A just-released Emerson College poll with a sample of 1,045 registered California voters has 42% of Californians saying they would vote to keep Newsom, 38% saying they would vote to recall, and 14% undecided. Six percent said they would not vote in a recall.
While Newsom’s approval numbers pale compared to President Joe Biden, who has a 54% approval rating among Californians according to the Emerson poll, Newsom’s approval rating is far superior to Davis’s ratings in 2003, which lingered in the 20s. More than 55% of voters opted to recall Davis.
Also in Newsom’s favor: The eventual recall vote won’t happen until fall 2021.
“Schools will be back in session, restaurants will be reopened, most people will be vaccinated. Life may not be back to normal, but it will be pretty close to what it was before,” Loveridge said. “The farther we get from the pandemic, the meaningfulness (of the recall) will be called into doubt.”
Loveridge and political science professor Shaun Bowler said Newsom is vulnerable on a few fronts. Bowler alluded to a “muddled” COVID-19 response. The dispersing of California unemployment benefits in particular has been slipshod, Loveridge said.
But those are relatively complex issues for an electorate to distill. Voters have been more impassioned about a Nov. 6, 2020, episode in which Newsom dined with friends at a high-end Napa Valley restaurant in the midst of pandemic restrictions.
Still, Bowler said, the “French Laundry” episode is likely to be a glancing blow to Newsom rather than a knockout punch.
“The thing is, most people assume politicians are like that anyway, especially if it is a politician from a rival party,” Bowler said.
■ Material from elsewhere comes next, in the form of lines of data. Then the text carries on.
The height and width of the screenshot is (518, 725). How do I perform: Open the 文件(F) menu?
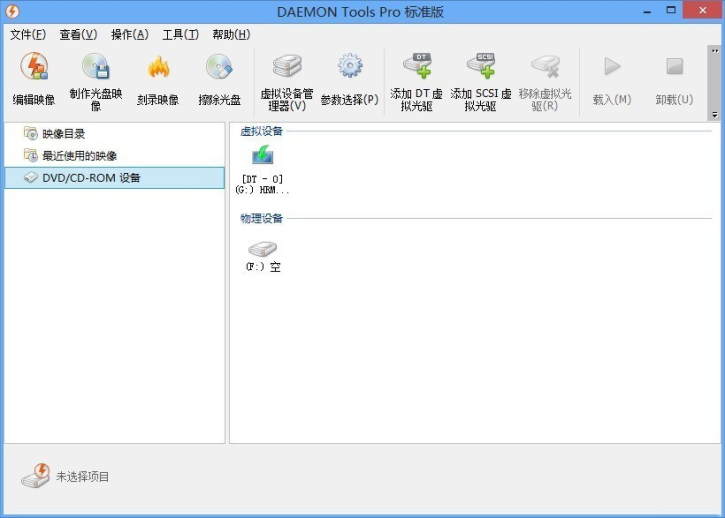(28, 35)
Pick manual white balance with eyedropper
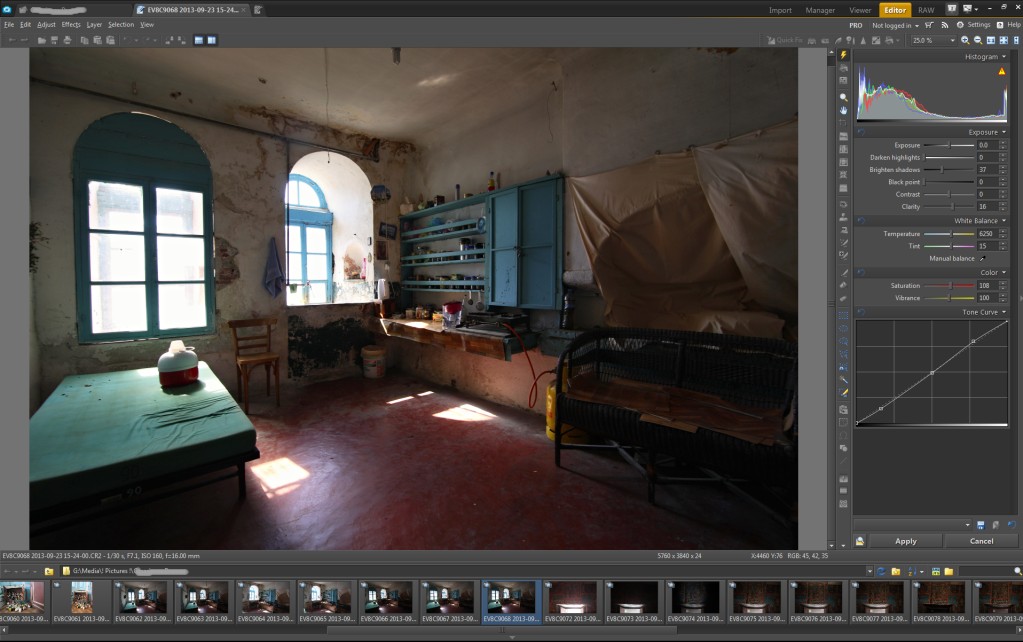 (x=982, y=259)
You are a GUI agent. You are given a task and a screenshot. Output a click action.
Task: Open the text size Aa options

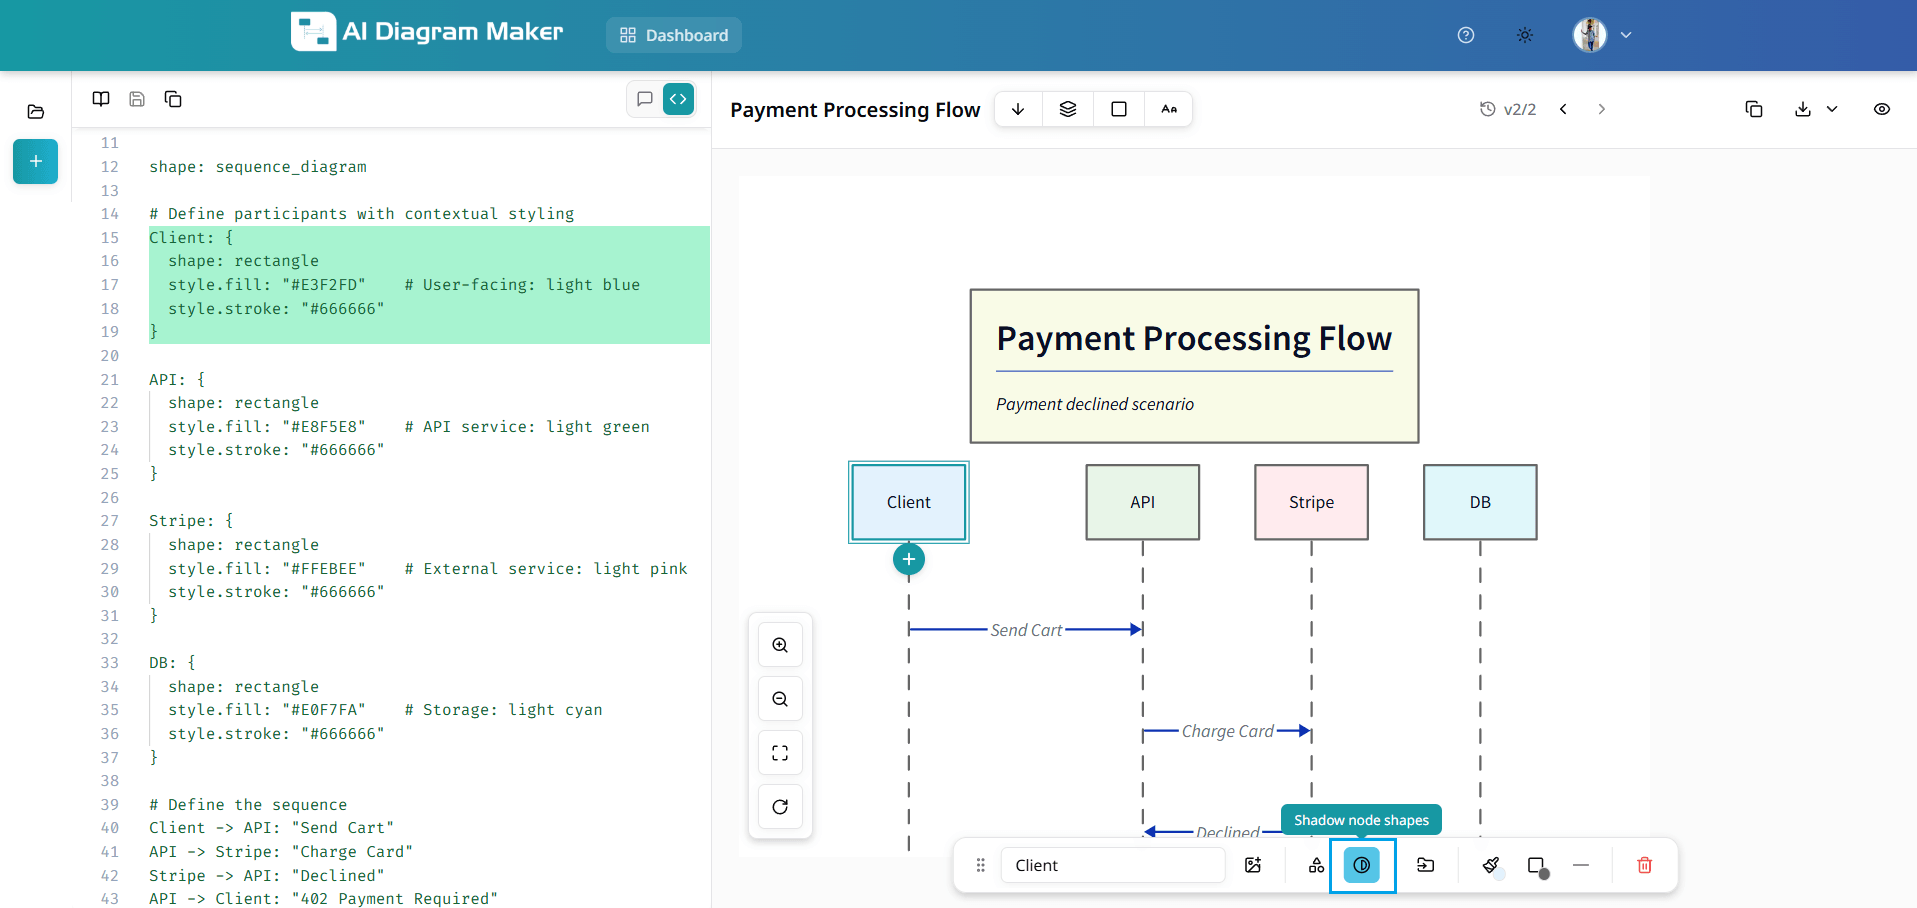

Loveridge and Bowler, an expert on the Schwarzenegger administration, contrast the two recall efforts in terms of motivation.
“Davis was not seen as a leader who handled the energy crisis well,” Bowler said. “There was also a car tax issue that was especially prominent on talk radio.”
Loveridge, a first-hand observer of statewide politics since before the Ronald Reagan governorship, said the Newsom recall is driven by the anti-masking, pro-reopening sentiment of former President Donald Trump’s supporters.
“California is a blue state. I think it’s going to be Trump vs. Newsom,” Loveridge said. “If it’s Trump vs. Newsom, Newsom wins.”